Pregunto si ha habido un terremoto.
Y Denny dice:
—Te acercas, pero este ha sido otra clase de acto divino.
No queda una piedra encima de otra.
Denny olisquea y dice:
—Hueles a mierda, tío.
Se supone que no puedo salir de la ciudad hasta nuevo aviso, le digo. Me lo ha dicho la policía.
Solamente queda una silueta recortándose contra los faros. Un único contorno negro y encorvado hasta que los faros se desvían y el coche aparcado se marcha.
A la luz de la luna Denny, Beth y yo miramos para ver quién hay ahí.
Es Paige Marshall. Con la bata blanca de laboratorio sucia y remangada. Con la pulsera de plástico en la muñeca. Tiene los zapatos náuticos mojados y embarrados.
Denny avanza un paso y dice:
—Lo sentimos, pero ha habido un terrible malentendido.
Y yo le digo, no, tranquilo. No es lo que crees.
Paige se acerca y dice:
—Bueno, he venido. —Tiene el peinado negro deshecho, su moño en forma de cerebro negro. Con los ojos hinchados e inyectados en sangre, se sorbe la nariz, se encoge de hombros y dice—: Supongo que eso quiere decir que estoy loca.
Todos miramos las piedras desperdigadas, simples piedras, pedazos marrones de nada en especial.
Tengo una pernera de los pantalones sucia de mierda y pegada a la pierna. Y digo:
—Bueno —digo—. Supongo que no voy a salvar a nadie.
—Sí, bueno. —Paige levanta la mano y dice—: ¿Crees que me puedes quitar esta pulsera?
Le digo que sí. Que lo podemos intentar.
Denny está pateando las piedras caídas, haciéndolas girar con el pie hasta que se agacha para recoger una. Beth va a ayudarlo.
Paige y yo nos quedamos mirándonos, viéndonos tal como somos de verdad. Por primera vez. Podemos pasarnos la vida dejando que el mundo nos diga quiénes somos. Si estamos locos o cuerdos. Si somos santos o adictos al sexo. Héroes o víctimas. Dejando que la Historia nos diga si somos buenos o malos.
Dejando que nuestro pasado decida nuestro futuro.
O podemos decidir por nosotros mismos.
Y tal vez nuestro trabajo sea inventar algo mejor.
En los árboles se oye cantar a una paloma torcaz. Debe de ser medianoche.
Y Denny dice:
—Eh, nos iría bien un poco de ayuda.
Paige se acerca y yo también. Los cuatro intentamos meter los dedos por debajo de la piedra. En la oscuridad, la piedra está fría y dura y cuesta una eternidad levantarla, y los cuatro juntos nos dejamos la piel solamente para colocar una piedra encima de otra.
—¿Conoces a aquella chica de la antigua Grecia? —dice Paige.
¿La que dibujó la silueta de su amante perdido?
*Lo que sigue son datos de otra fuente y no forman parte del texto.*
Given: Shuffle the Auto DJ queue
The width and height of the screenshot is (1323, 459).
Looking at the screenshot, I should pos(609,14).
Le digo que sí.
Y ella dice:
—¿Sabías que más tarde se olvidó de él e inventó el papel pintado?
Es grotesco, pero aquí estamos, los pioneros, los zumbados de nuestra época, intentando construir nuestra realidad alternativa. Construir un mundo a partir de piedras y caos.
No tengo ni idea de cómo saldrá.
Incluso después de tanto ajetreo, hemos terminado en mitad de la noche en medio de ninguna parte.
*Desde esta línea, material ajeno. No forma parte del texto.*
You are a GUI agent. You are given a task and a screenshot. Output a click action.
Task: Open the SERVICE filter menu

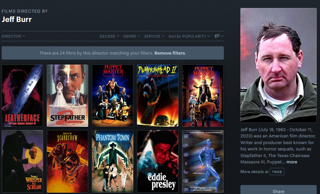154,36
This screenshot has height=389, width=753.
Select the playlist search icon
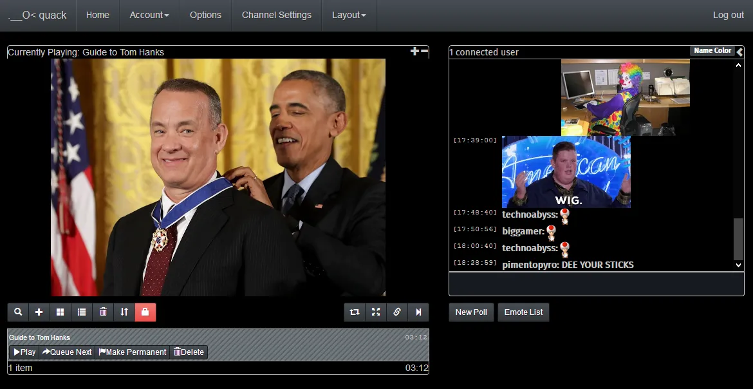pos(17,312)
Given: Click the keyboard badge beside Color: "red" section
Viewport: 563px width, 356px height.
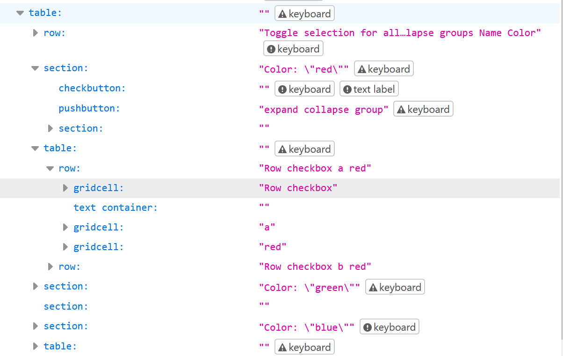Looking at the screenshot, I should pyautogui.click(x=383, y=68).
Y tal vez la cuestión no sea saber.
El sitio donde estamos ahora, unas ruinas a oscuras, y lo que construimos, podrían ser cualquier cosa.
[1]
«Ring a ring of roses / A pocket full of posies» ('Un círculo de rosas / y ramilletes en el bolsillo') es el principio de la canción con que los niños ingleses acompañan el juego tradicional del corro.